Israeli Foreign Minister Israel Katz told his counterparts that Iran expected foreign support if it sought revenge for the killing of Hamas leader Ismail Haniyeh in Tehran.
Sejourne responded that it would be “inappropriate” to discuss a response to any attack while diplomacy is in full swing to prevent one.
A senior US official, speaking on condition of anonymity, told reporters that Iran would face “catastrophic” consequences if it attacked Israel.
The deadly attack by Israeli settlers in the occupied West Bank late Thursday drew international condemnation and calls for sanctions against others, including government ministers, over escalating violence against Palestinians since the start of the Gaza war.
The Israeli military said that “dozens of Israeli civilians, some of them masked”, entered the village of Jeit and “set fire to vehicles and structures in the area, threw stones and hurled Molotov cocktails”. One Palestinian man was shot and killed.
The West Bank-based Palestinian Foreign Ministry described the attack as “organized state terrorism.”
The EU’s top diplomat Josep Borrell said he would propose sanctions against the Israeli government for promoting violence against Jewish immigrants.
Israel’s right-wing Finance Minister Bezalel Smotrich, a supporter of West Bank settlements, joined other Israeli leaders in condemning Thursday’s attack by “criminals.”
First case of polio registered
The war began as a result of an unprecedented attack on Israel by Hamas on 7 October, which killed 1,198 people, mostly civilians, according to Israeli official figures.
The militants also seized 251 hostages, 111 of whom are still being held in Gaza, 39 of whom the military says are dead. More than 100 were released during a week-long ceasefire in November.
The death toll from Israel’s retaliatory military campaign rose to more than 40,000 on Thursday, according to the Hamas-run Gaza health ministry, though the ministry did not give details of civilian and militant casualties.
The war has devastated the besieged region’s healthcare infrastructure, prompting the World Health Organization to repeatedly warn about the threat of preventable diseases.
On Friday, the Palestinian Health Ministry said a 10-month-old child in Gaza who had not been vaccinated was diagnosed with polio, the first case in the territory in 25 years, according to the World Health Organization.
The announcement came hours after UN chief Antonio Guterres called for two seven-day breaks in the Gaza war to allow more than 640,000 children to be vaccinated against type 2 poliovirus, which was first detected in the region’s wastewater in June.

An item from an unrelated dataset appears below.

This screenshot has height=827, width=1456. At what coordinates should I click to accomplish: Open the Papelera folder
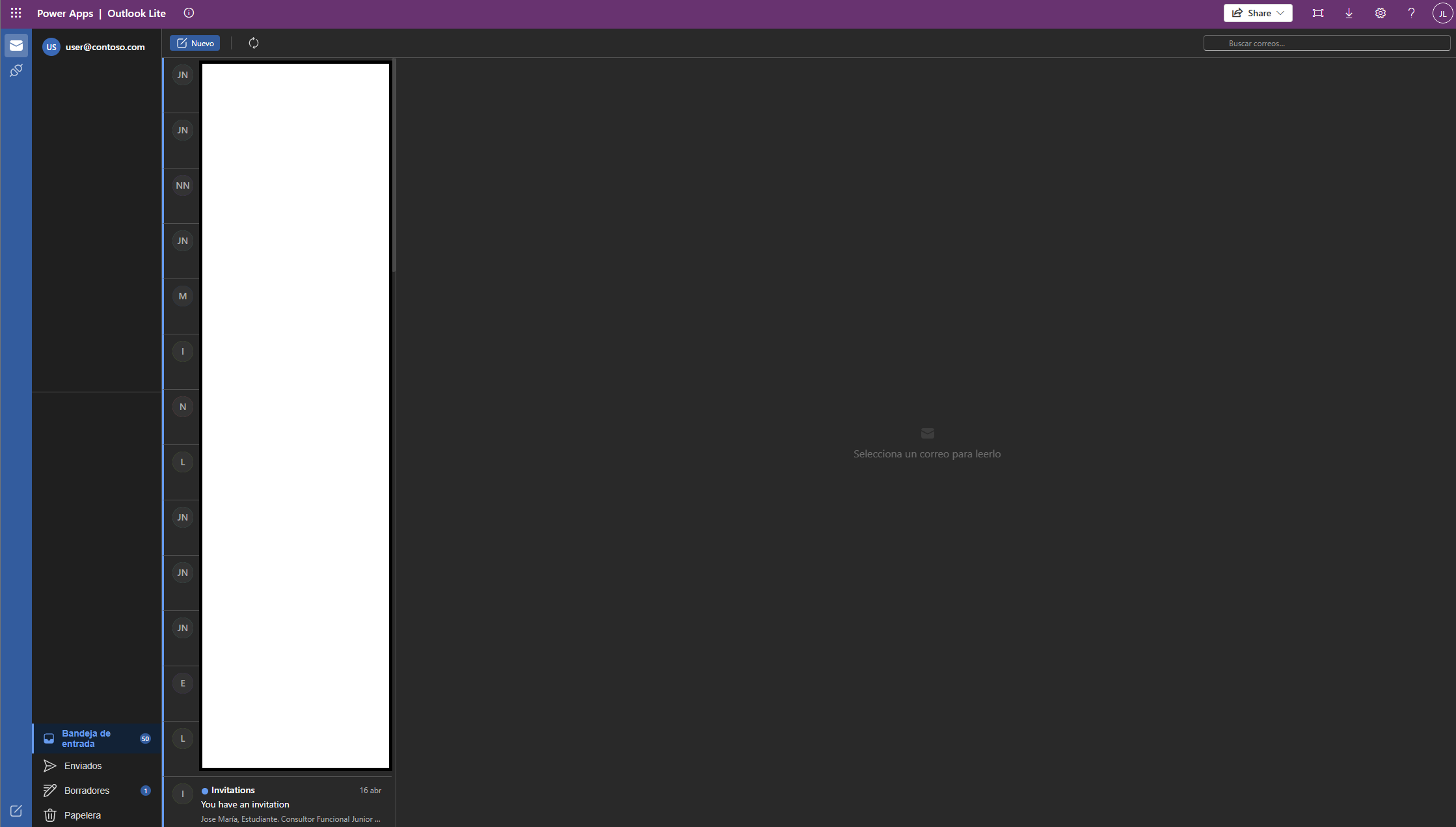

While ceasefire talks were ongoing, thousands of civilians were re-entering Palestinian territory, as the Israeli military issued new evacuation orders ahead of imminent military action.
The UN estimates that more than 170,000 people will be affected by these orders, and will be forced to live in the shrinking remains of what was declared a safe zone on humanitarian grounds.
According to the United Nations, the area where people have been asked to move covers only 11 percent of Gaza.
“During each round of negotiations, they add pressure by forcing people to evacuate and committing massacres,” Issa Murad, a displaced Palestinian in Deir al-Balah, said of the Israeli military.
(Except for the headline, this story has not been edited by NDTV staff and is published from a syndicated feed.)